Some say new housing should fill in the undeveloped areas of a city, rather than sprawling outside the city. But there’s also the effect on the adjacent neighborhoods in the city to be considered.

There was a dispute at the July 11 Planning Board meeting between the owner of property between Dix and Highland avenues east of U.S. 1 and those who live on surrounding streets. The owner wants to have density changed so apartments can be built, and the residents fear more traffic on already burdened streets.

The Planning Board voted unanimously in favor of the landowner and the City Commission will make the final decision in two readings, August 20 and Sept. 10.

Several residents said Highland and Dix avenues are already bad because of traffic speeding and avoiding Granada Boulevard, including delivery trucks. 

“The traffic is insane,” said Mark Meyer. “it will get worse. Consider the people.

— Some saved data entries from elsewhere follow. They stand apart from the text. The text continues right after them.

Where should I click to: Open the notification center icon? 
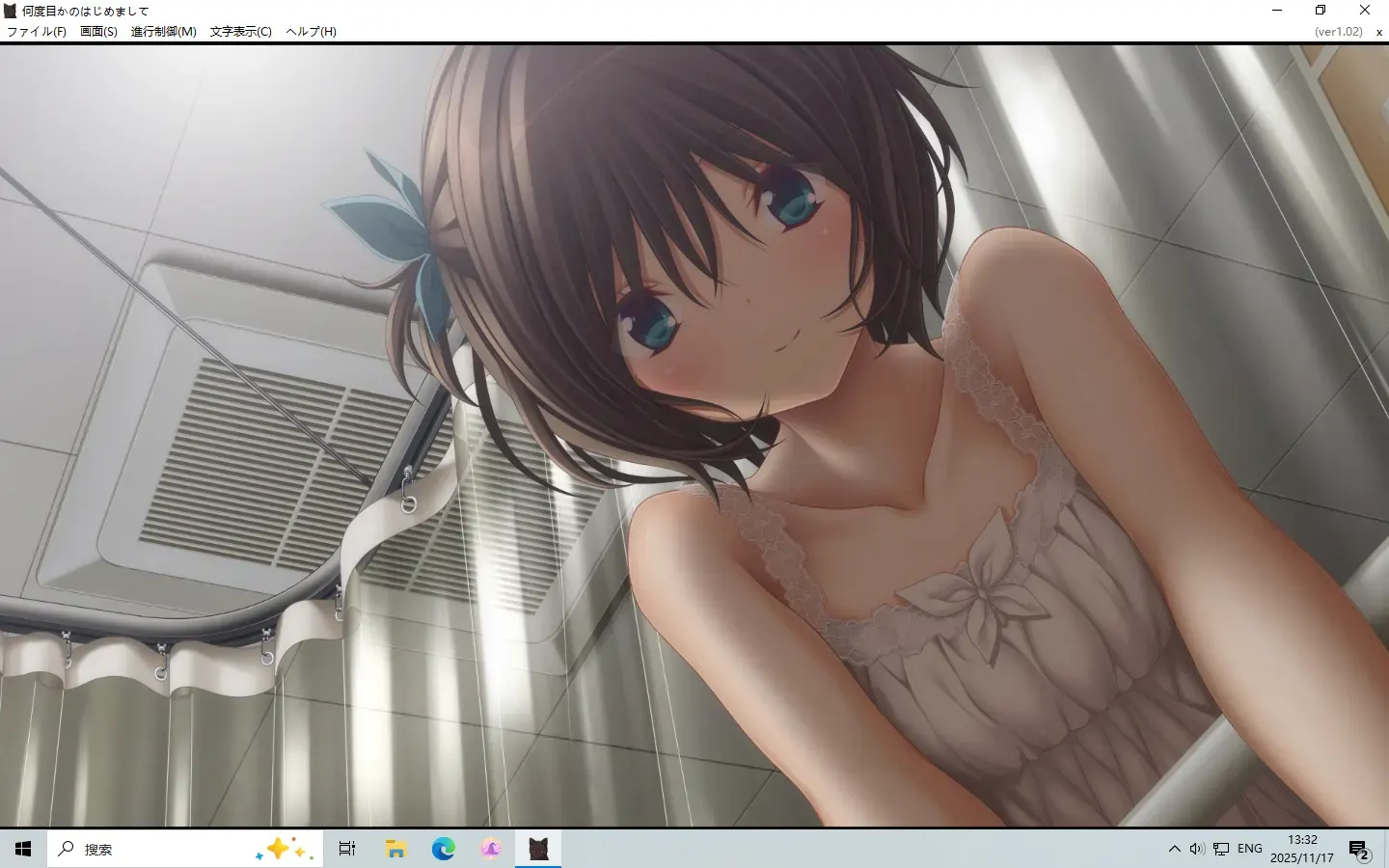(1360, 849)
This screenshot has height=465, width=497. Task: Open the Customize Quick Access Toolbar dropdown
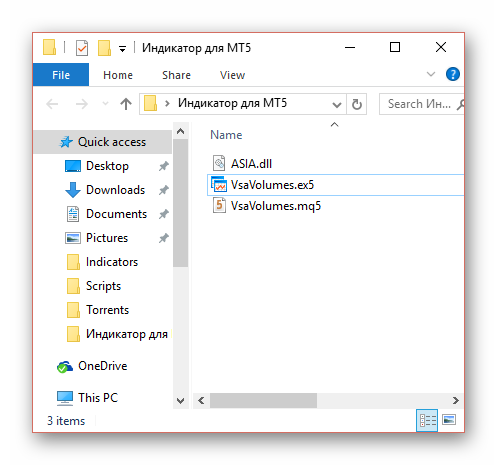(x=122, y=49)
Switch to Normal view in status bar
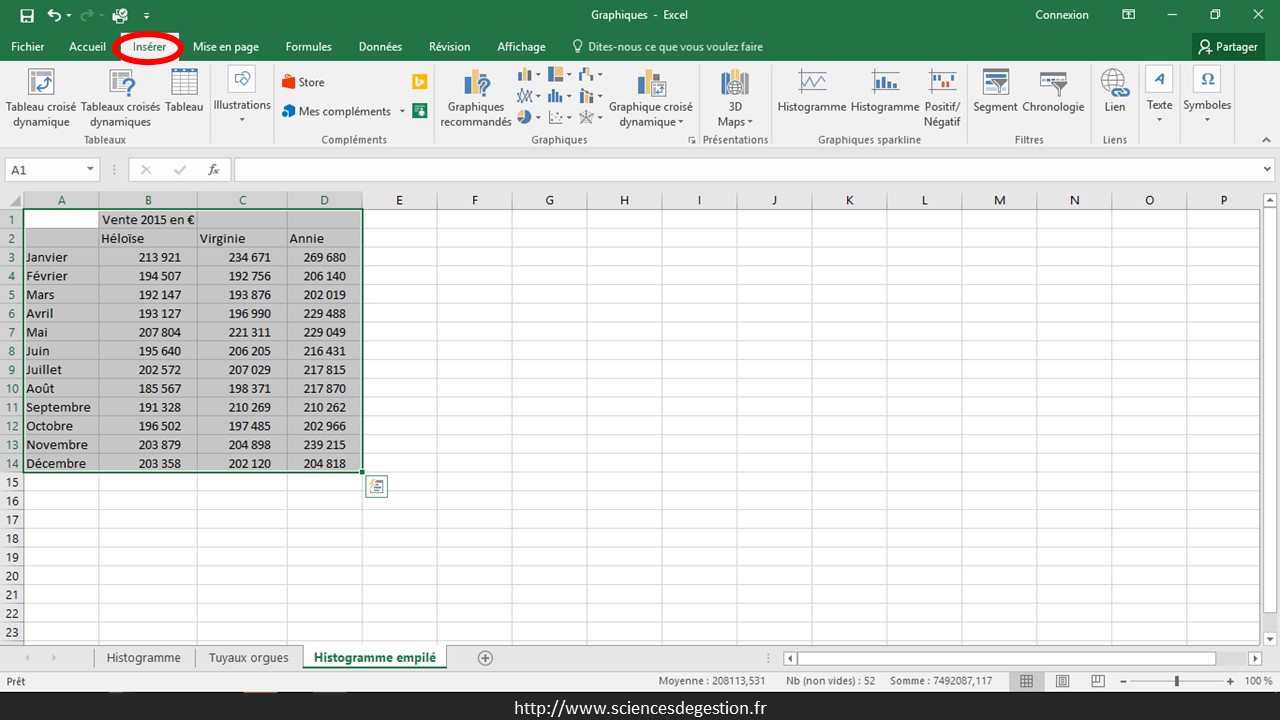The image size is (1280, 720). coord(1026,681)
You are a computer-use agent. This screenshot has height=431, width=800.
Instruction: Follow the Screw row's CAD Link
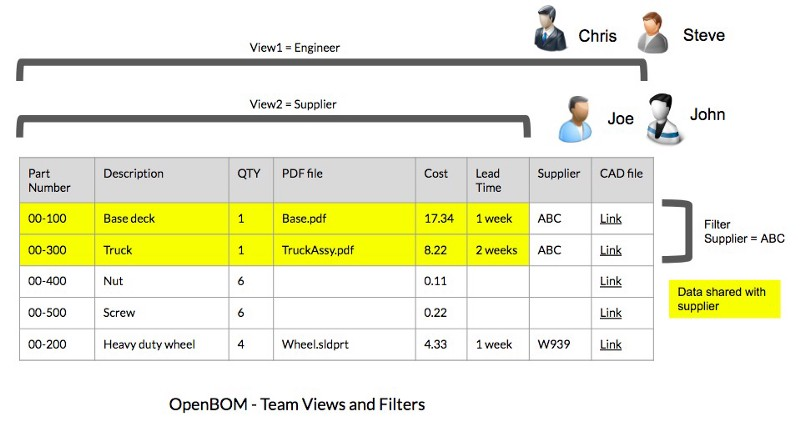(x=610, y=313)
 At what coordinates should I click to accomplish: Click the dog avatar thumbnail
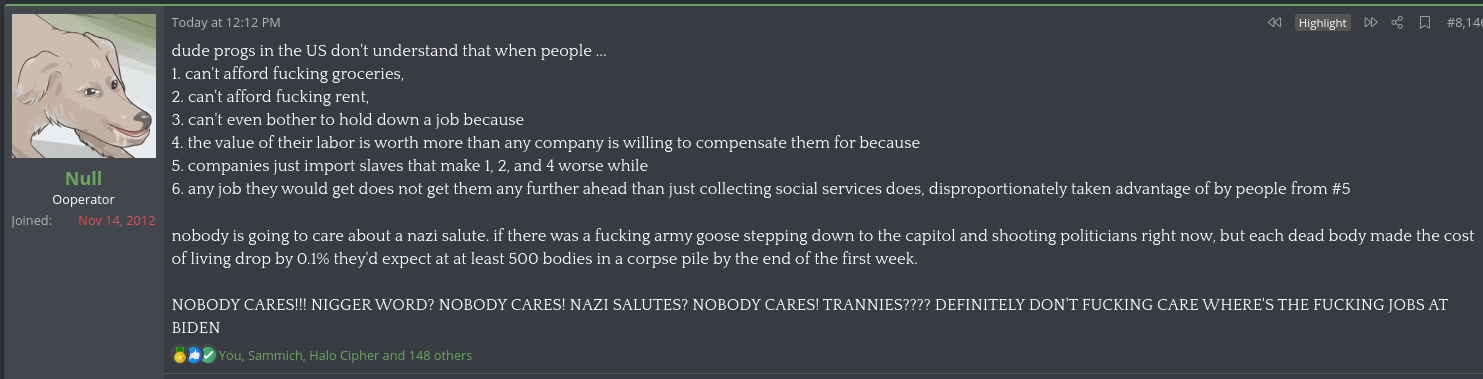pyautogui.click(x=84, y=86)
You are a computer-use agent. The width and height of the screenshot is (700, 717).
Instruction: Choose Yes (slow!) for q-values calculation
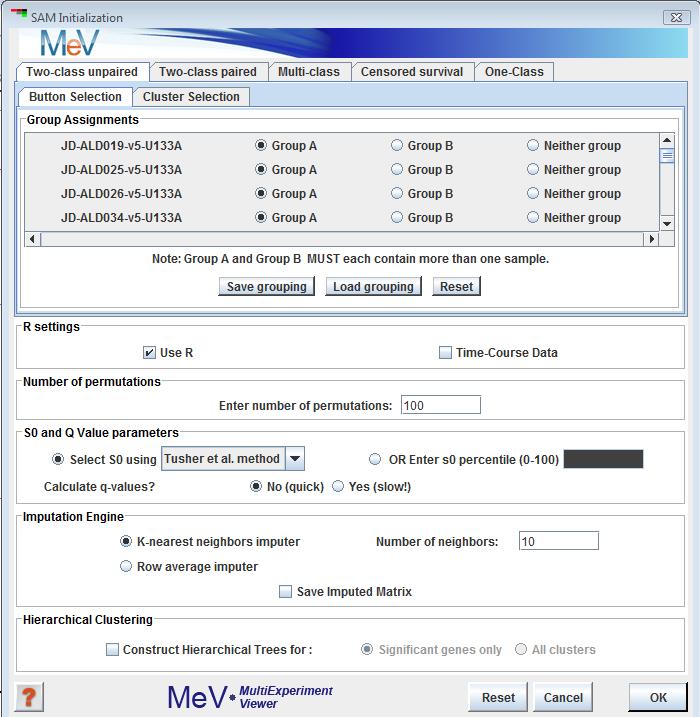tap(338, 487)
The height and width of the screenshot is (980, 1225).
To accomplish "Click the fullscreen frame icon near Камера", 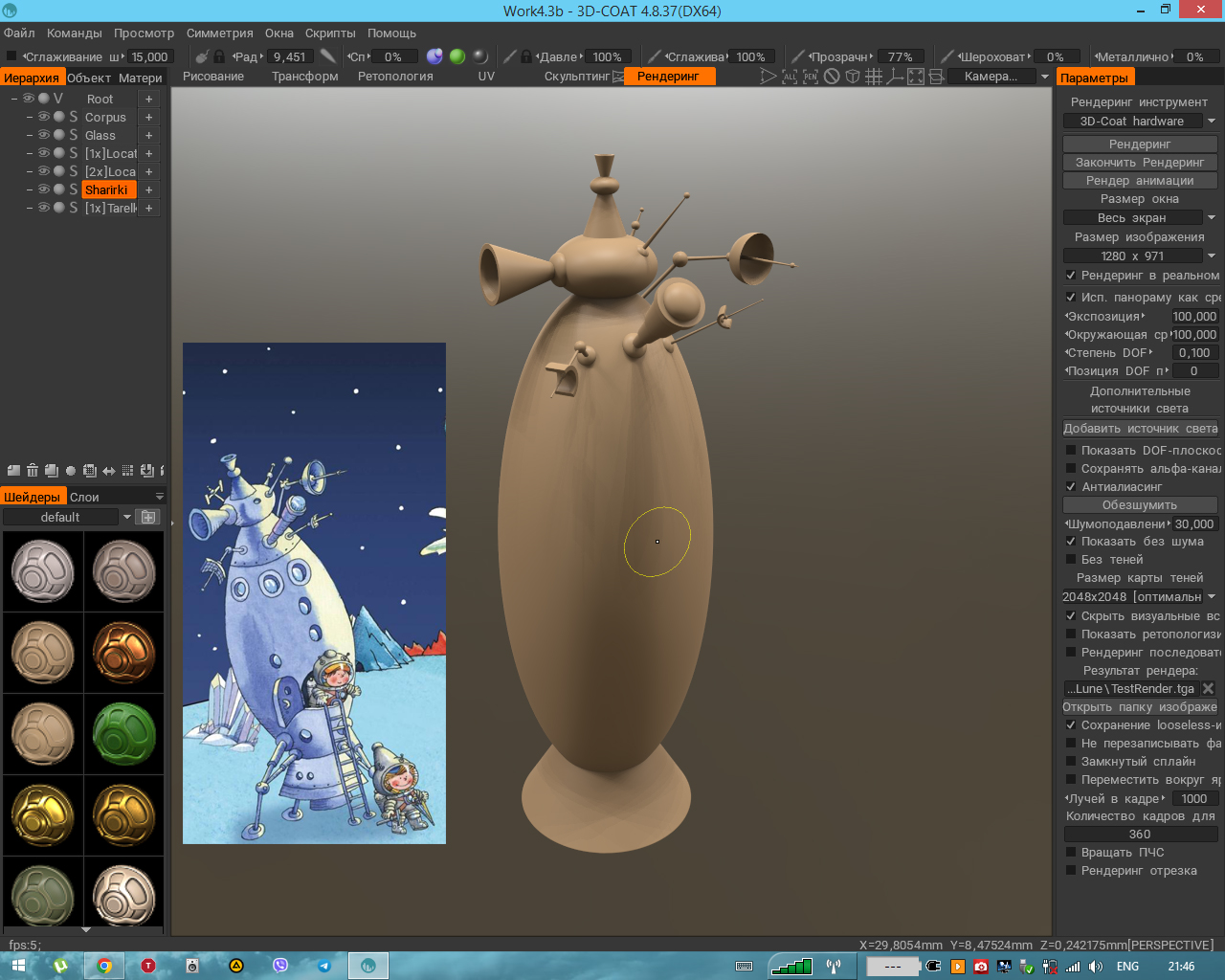I will click(916, 77).
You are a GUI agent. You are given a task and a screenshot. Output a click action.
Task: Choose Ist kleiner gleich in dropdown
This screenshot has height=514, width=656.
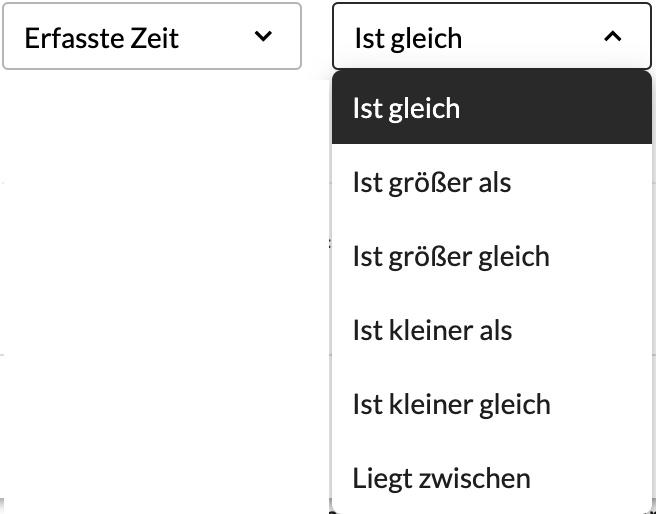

The people don’t want it.”

Terry Mercer expressed concerns that the traffic would overflow into the nearby historic district.

“We have bread trucks from the Dollar General,” she said.

The streets are older and narrow, and one resident said that sometimes a vehicle, depending on size, must pull over to allow an oncoming vehicle to pass by. 

 

DENSITY CHANGES

 

For the eastern 2.52 acres of the subject property, which lies between single-family homes, the land use would change from low density residential to medium density, increasing from 4.3 units per acre to 12 units per acre, which would allow two-story apartment buildings.

The area also contains 3.48 acres along U.S. 1, zoned commercial, where the landowner is proposing a reduction in residential density, from 32 units to 22 units per acre (111 to 77) so that there would be no net increase in density in the entire area. Also, the entire area would have a cap of 60 residential units, limiting the overall impact.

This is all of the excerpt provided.